北朝鮮の状況がきな臭くなってきた。大陸間弾道ミサイルを打ち上げた場合、アメリカがどう出るか予想が困難だ。北朝鮮が挑発行為を拡大させるなら、「安保理は行動する」と警告している。韓国が潜水艦を作ると言い出した。どこを攻撃する目的でなのかは言うまでもない。中国の公船が尖閣に頻繁に現れている。更に防空識別圏設定など、力による威嚇をあからさまにしてきている。
戦後日本は、民主主義と平和主義を高く掲げ、この二つの主義を両輪にしてきた。しかしながら、この平和主義が、もっぱら憲法九条の武力放棄を意味しているから、状況は複雑だ。
平和愛好、構築なら誰も批判しないだろうが、問題はその方法である。憲法九条という、いささか特異な形態における平和主義が問題だ。日米安保体制の存在は、平和主義を掲げながら、米軍を駐留させ、他国との交戦になれば、米軍を頼みにするという。交戦とまでいかなくても、少なくとも、戦争の抑止を米軍に依存していることは間違いない。
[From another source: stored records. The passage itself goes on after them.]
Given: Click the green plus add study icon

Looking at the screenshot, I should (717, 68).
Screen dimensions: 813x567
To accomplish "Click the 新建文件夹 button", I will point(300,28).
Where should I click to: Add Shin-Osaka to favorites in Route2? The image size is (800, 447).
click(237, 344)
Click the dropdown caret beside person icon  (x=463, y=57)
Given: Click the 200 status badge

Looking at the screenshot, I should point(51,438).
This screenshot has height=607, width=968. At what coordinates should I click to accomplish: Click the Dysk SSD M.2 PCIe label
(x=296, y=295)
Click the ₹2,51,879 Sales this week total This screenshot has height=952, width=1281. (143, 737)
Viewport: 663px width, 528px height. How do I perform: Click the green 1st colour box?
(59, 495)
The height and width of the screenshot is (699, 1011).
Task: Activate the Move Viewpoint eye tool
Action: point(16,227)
戦後、日本の弱体化を図った連合国軍総司令部(GHQ)が、日本人が力を結集できないように、主権行使を制限する九条という非軍事化条項を設けた。ここに現在の中、朝との問題の根源がある。例えば、漁民に扮した海上民兵が、潜水艦などを利用して、武力攻撃をせずに尖閣を侵略した場合、列国の軍隊なら、民兵に対して自衛権を行使して、不法な主権侵略行為を排除する。
ところが日本は、戦力の不保持を定めた九条のもとでは、制度上、自衛隊は軍隊ではなく、警察組織とされる。防衛出動の条件は「我が国に対する武力行為が発生した場合」かつ「他国による計画的、組織的な攻撃」がある場合に限定されている。従って、尖閣侵略はこれに当てはまらず、自衛権の行使ができない。武装工作員の攻撃を待って、初めて対処が許されるという代物だ。自衛隊を軍隊として扱っていないことが、かってない大きな危難を、呼び込んでいるのである。
これまで日本の平和と安全が守られてきたのは、在日米軍を中心とする日米安保体制が、憲法九条の非現実を抑止力でもって補完してきたからだ。
かって哲学者の田中美知太郎氏が「いわゆる平和憲法だけで、平和を保障されるなら、ついでに台風の襲来も、憲法で禁止しておいた方がよかったかも知れない」と言っていた。
集団的自衛権にかかわる論議が、何度も行われてきているが、技術的・法的な手続き論も必要だが、本当に重要なのは「誰が国を守るのか」という原則論にこそあるのではないだろうか。
憲法九条は改正して、国民が自らの手によって、自身の生命財産を守るのが道理であろう。憲法改正を一刻も早く実現しないと、日本が危ない。